Le débat qui s'est engagé le prouve, ces amendements tendant à insérer un article additionnel après l'article 5 bis posent évidemment un certain nombre de questions.
L'idée est assez nettement précisée dans l'objet de ces amendements : il s'agit de créer les conditions d'une sorte d'alimentation en ligne directe des fournisseurs alternatifs d'électricité par les producteurs alternatifs d'électricité, en vertu de contrats spécifiquement passés entre les uns et les autres.
Cette démarche remet de fait en question toute la problématique de l'obligation d'achat telle qu'elle est conçue depuis la loi de 2000. En effet, celle-ci représente un coût particulièrement significatif pour EDF, coût évidemment répercuté sur la facture de l'ensemble des usagers du service public de l'électricité et qui a atteint, soulignons-le de nouveau, 994 millions d'euros pour 2005, montant à comparer aux 50 millions d'euros de la prise en charge de la tarification spéciale « produit de première nécessité ».

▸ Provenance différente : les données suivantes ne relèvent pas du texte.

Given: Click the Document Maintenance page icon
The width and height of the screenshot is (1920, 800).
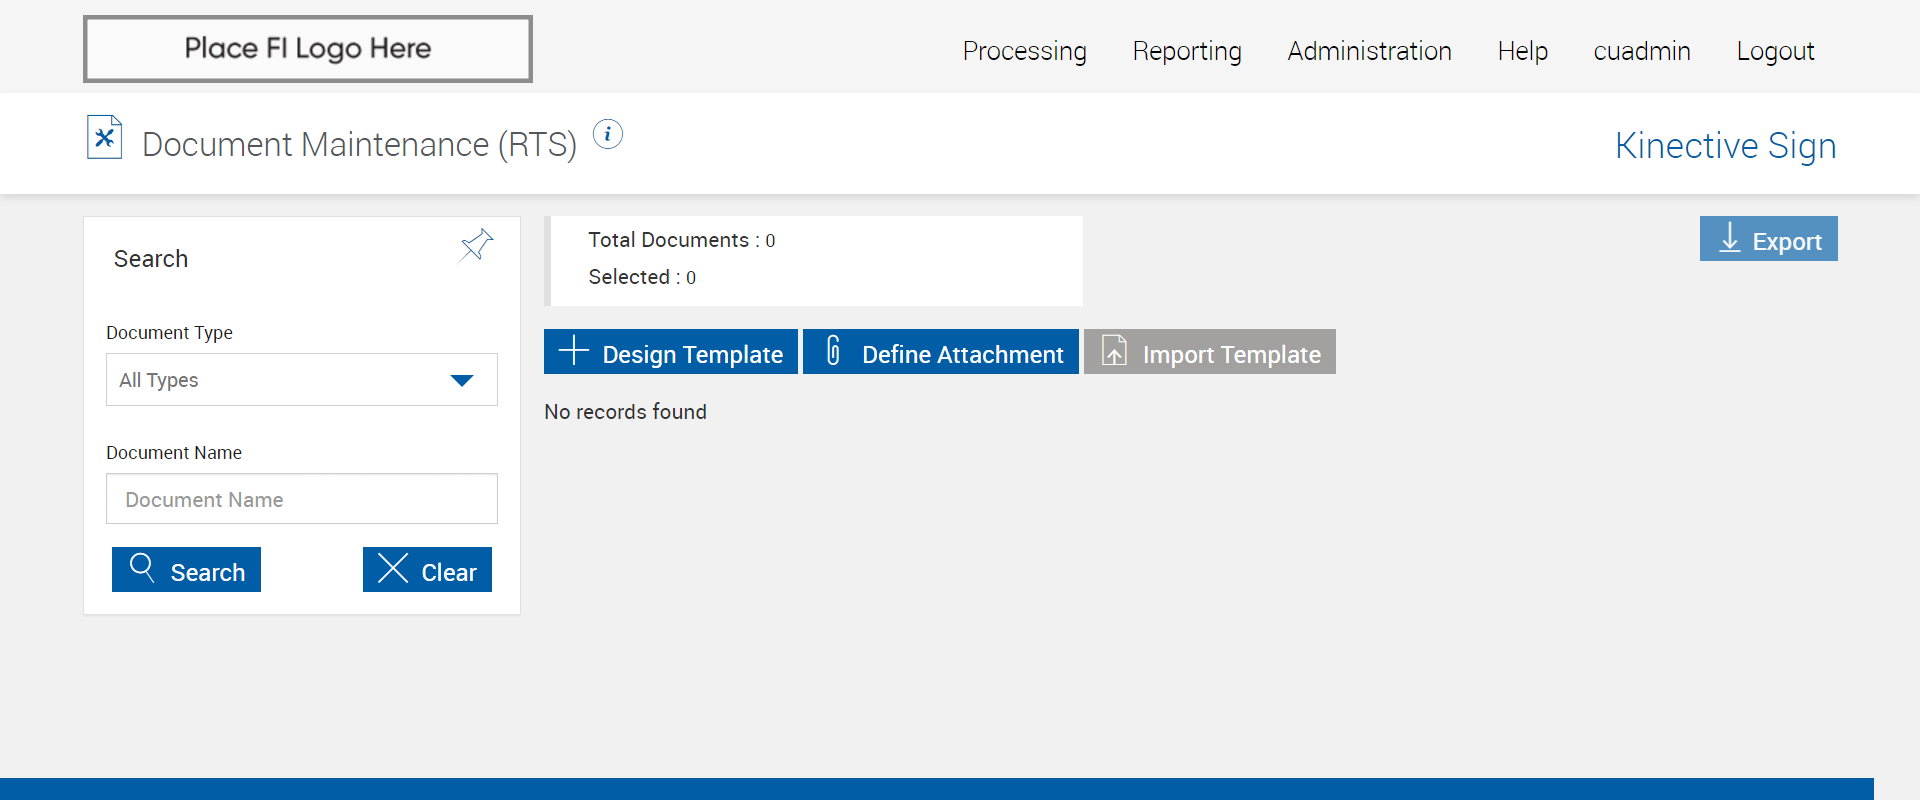Looking at the screenshot, I should [x=104, y=138].
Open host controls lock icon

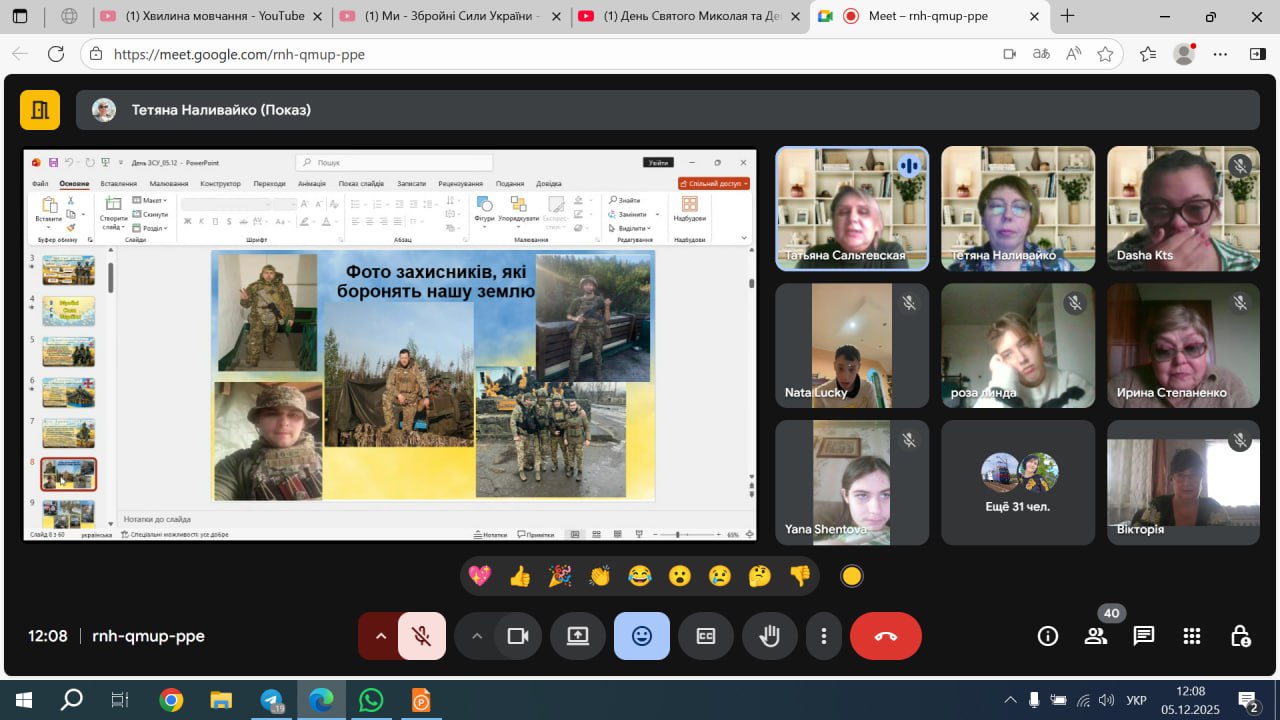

Cette obligation d'achat repose sur une motivation fondamentale : l'énergie provenant d'autres sources que celle produite par Électricité de France est, encore aujourd'hui, plus chère que cette dernière. Il est en effet plus coûteux de produire de l'énergie en utilisant la cogénération, le gaz ou les éoliennes que de le faire à l'aide des modes de production les plus utilisés par EDF, c'est-à-dire le nucléaire, l'hydroélectricité et la combustion des énergies fossiles.
Au demeurant, comment ne pas relever, là encore, que le processus de formation des prix de la production énergétique est d'ores et déjà durablement installé ?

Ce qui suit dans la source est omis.